También afirmó que la justicia eficiente es fundamental para preservar las libertades ciudadanas y la estabilidad del país y dijo que su gobierno acompañará los esfuerzos de modernización del sistema judicial.
Evocó también su permanencia en prisión por acusaciones de lavado de activos y otros delitos conectados con fondos recibidos para sus campañas electorales, imputaciones a la postre anuladas por el Tribunal Constitucional porque cuando los recibió su partido, no eran delitos.
“En lo personal he vivido en carne propia decisiones judiciales. Acaté las resoluciones que me fueron adversas, confiada en que finalmente se haría justicia”, dijo.
Por su parte, Tello se refirió a las presiones y ataques políticos y mediáticos contra decisiones de los jueces, como el control difuso, potestad de los letrados para mantener la prioridad de los tratados internacionales sobre las acusaciones.
Añadió que las discrepancias con una sentencia nunca deben ser motivo para despojar a un magistrado de su cargo, medida que “eliminaría por completo la independencia”.
Señaló que los ataques a los jueces se agravan cuando provienen actores políticos disconformes con decisiones judiciales, más aún cuando tienen interés en el resultado de algún proceso.

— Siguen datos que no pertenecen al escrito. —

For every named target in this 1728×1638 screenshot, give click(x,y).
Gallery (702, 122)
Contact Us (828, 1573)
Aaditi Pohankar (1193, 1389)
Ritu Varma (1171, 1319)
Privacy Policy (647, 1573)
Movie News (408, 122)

Tello negó rotundamente que el Poder Judicial persiga políticamente a militares y policías (en casos de violaciones de derechos humanos), en aparente alusión al hasta hace unos días presidente fujimorista del Parlamento, Fernando Rospigliosi.
“Enfatizo y reitero, en el Poder Judicial se imparte justicia a todos por igual, sin consignas y sin mirar nombres, cargos ni posiciones políticas, económicas, sociales o de cualquier otra índole. El derecho a la crítica es válido, pero no el insulto”, aseveró.